I must add a word about Wren as a draughtsman. The drawings which can with certainty be attributed to his own hand show him to have been a competent but not a good performer. A man so immersed in multifarious work had no time for the niceties of the drawing-board, and it is probable that his details were drawn roughly in the shops of his contractors or “on the job,” as the work progressed. The idea was complete in his own mind, and with workmen used to his words and wishes verbal instructions on his frequent visits would forward the work without the elaborated drawings and details of a modern contract. Differences were adjusted by the simple methods of trade measurement in use. But that he attached great importance to drawing as an element in a liberal education is shown by a reference in Christ’s Hospital Committee Book, and it is delightful to find here once more the association of Wren and Pepys.
“At a committee of the Schooles in Christ’s Hospitall, the 30th November, 1692, ... Mr. Treasurer acquainted the committee that he had two letters one from Sir Christo. Wren and the other from Esq. Pepys declaring their opinions concerning the introducing the art of drawing among the Boyes.”
Wren’s letter, which Mr. Nathaniel Hawes read aloud to the Committee, is as follows:
“Nov. 24th, 1692.
“Sir,
“... It was observed by somebody there present [at his house] that our English Artists are dull enough at invention but when once a foreigne patterne is sett they imitate soe well that commonly they exceed the Originall, I confess the observation is generally true, but this showes that our natives want not a Genius but education in that wch is the foundation of all Mechanick Arts, a practice in designing or drawing, to wch everybody in Italy, France and the Low Countries pretends more or less.

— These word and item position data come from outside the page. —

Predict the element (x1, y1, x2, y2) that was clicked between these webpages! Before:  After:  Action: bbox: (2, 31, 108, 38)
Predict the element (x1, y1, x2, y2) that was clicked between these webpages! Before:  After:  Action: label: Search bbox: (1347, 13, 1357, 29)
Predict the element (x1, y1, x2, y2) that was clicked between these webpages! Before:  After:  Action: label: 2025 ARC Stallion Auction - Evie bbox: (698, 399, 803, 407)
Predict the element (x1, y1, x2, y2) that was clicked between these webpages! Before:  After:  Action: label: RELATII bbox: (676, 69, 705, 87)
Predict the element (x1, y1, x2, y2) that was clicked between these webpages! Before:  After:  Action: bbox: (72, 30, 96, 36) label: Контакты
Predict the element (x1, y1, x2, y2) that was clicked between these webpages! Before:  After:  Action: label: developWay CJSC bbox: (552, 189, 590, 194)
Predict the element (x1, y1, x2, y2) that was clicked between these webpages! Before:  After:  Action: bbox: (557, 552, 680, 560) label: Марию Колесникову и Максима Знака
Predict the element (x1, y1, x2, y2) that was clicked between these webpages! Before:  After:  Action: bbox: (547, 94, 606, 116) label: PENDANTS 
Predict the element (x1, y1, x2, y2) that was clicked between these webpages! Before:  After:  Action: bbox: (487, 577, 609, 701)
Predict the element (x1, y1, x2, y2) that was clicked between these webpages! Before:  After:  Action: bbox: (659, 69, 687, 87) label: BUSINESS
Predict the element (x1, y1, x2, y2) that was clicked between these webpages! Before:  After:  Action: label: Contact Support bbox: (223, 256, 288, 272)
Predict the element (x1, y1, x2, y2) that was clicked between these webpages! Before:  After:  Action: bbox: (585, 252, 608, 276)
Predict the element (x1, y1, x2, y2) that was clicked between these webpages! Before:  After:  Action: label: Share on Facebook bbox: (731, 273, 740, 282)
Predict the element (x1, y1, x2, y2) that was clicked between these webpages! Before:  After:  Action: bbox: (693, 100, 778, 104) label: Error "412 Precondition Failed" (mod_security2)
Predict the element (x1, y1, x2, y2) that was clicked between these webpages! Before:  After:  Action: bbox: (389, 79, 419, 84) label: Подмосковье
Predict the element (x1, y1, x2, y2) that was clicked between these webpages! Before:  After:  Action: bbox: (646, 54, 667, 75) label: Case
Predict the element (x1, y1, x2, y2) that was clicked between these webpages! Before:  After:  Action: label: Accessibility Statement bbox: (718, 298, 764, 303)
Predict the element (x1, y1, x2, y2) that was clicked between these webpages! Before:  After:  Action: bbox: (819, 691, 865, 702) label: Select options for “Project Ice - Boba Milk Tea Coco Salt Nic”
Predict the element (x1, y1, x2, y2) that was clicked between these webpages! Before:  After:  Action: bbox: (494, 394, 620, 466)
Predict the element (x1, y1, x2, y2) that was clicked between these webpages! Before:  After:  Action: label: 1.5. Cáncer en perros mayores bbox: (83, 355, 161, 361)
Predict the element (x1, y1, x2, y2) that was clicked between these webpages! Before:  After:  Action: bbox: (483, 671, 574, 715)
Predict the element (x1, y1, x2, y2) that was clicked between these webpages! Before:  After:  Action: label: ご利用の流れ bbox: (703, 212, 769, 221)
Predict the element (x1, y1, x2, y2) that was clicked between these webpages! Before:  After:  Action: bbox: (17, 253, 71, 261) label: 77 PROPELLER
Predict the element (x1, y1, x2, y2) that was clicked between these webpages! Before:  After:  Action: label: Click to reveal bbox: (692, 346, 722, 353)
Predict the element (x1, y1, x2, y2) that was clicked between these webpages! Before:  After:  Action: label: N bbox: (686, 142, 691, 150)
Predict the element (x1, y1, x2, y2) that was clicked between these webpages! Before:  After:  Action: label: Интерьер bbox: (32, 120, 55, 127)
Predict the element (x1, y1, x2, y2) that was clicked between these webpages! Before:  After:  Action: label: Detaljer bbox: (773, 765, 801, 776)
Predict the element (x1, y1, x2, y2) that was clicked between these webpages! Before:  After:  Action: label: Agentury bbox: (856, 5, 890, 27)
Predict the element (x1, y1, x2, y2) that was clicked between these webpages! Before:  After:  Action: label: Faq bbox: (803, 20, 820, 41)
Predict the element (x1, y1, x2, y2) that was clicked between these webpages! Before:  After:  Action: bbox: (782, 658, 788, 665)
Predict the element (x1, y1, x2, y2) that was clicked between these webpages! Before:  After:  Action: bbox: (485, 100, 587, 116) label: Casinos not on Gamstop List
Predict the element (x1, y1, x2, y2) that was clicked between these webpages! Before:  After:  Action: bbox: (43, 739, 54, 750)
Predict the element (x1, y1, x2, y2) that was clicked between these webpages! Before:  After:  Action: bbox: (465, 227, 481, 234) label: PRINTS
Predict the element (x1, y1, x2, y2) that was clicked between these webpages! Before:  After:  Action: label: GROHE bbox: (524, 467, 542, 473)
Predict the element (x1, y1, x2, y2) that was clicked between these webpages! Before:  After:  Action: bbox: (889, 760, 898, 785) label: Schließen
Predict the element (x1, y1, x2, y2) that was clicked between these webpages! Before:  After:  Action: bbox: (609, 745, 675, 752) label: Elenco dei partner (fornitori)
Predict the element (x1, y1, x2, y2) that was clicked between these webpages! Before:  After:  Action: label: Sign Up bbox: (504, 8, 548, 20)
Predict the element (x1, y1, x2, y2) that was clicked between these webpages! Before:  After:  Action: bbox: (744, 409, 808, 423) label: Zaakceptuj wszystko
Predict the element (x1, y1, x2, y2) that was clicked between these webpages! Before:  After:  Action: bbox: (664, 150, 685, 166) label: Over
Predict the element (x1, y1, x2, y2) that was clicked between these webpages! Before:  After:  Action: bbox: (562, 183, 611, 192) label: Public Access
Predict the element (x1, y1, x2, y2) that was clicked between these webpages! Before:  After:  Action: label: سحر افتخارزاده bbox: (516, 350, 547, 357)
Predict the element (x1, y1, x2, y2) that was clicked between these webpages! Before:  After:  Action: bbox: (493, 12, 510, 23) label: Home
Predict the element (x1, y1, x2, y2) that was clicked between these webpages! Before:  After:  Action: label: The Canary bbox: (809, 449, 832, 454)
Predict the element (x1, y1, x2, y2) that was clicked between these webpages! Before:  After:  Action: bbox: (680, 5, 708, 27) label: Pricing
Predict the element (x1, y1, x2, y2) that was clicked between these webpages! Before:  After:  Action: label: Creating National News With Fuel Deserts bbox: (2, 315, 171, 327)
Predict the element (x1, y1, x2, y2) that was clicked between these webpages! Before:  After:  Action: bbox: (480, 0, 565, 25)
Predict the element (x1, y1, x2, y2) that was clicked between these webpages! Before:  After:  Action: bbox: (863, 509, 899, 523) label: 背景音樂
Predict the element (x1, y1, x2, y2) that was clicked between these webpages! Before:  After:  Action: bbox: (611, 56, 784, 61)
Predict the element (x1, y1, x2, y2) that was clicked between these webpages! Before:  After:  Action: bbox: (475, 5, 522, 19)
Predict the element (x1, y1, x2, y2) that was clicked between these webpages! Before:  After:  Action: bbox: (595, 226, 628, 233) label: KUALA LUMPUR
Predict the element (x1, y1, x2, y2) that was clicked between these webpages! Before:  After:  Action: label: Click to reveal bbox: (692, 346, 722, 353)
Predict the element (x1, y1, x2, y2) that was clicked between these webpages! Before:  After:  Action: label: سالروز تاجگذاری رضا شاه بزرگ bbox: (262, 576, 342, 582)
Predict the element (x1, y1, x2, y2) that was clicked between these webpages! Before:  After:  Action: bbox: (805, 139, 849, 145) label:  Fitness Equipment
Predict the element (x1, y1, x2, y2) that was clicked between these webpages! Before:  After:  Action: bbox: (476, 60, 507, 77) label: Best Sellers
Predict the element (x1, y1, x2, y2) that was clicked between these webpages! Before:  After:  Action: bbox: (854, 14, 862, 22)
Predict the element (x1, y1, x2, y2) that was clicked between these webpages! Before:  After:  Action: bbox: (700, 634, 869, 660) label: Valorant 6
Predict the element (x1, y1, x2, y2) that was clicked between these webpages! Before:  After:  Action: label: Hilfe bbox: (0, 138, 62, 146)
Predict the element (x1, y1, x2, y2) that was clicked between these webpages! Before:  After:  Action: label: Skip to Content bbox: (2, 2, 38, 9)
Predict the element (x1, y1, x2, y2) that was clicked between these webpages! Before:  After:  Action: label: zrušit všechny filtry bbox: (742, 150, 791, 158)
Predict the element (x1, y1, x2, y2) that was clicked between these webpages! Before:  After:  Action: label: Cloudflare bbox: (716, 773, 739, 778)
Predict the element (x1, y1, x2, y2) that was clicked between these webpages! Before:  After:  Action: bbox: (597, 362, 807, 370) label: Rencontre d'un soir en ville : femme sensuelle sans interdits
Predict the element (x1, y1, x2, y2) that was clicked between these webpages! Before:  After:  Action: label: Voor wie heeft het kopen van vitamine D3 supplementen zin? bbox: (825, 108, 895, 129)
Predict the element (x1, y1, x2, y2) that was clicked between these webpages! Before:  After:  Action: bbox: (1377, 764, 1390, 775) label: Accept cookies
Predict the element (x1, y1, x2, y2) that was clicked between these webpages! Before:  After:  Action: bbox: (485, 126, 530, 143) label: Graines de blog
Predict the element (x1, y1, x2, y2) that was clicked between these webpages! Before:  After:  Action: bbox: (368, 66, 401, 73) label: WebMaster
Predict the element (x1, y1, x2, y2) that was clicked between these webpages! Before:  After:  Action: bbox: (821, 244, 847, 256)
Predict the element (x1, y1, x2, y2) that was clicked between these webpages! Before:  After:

I cannot imagine that next to good writing anything could be more usefully taught your children especially such as will naturally take to it, and many such you will find amongst your Numbers who will have a naturall genius to it, which it is a pity should be stifled.... It is not Painters, Sculptors, Gravers, only that will find an advantage in such Boyes, but many other Artificers too long to enumerate. Noe Art but will be mended and improved; by which not only your Charity of the House will be enlarged but the Nation advantaged....
“Your affectionate friend and humble servant,
“Chr. Wren.”
This is a strong plea for the teaching of drawing in schools, but there is, as always, the same practical comment. Draughtsmanship is of value as the foundation of the “mechanick arts,” but it comes next to “good writing.”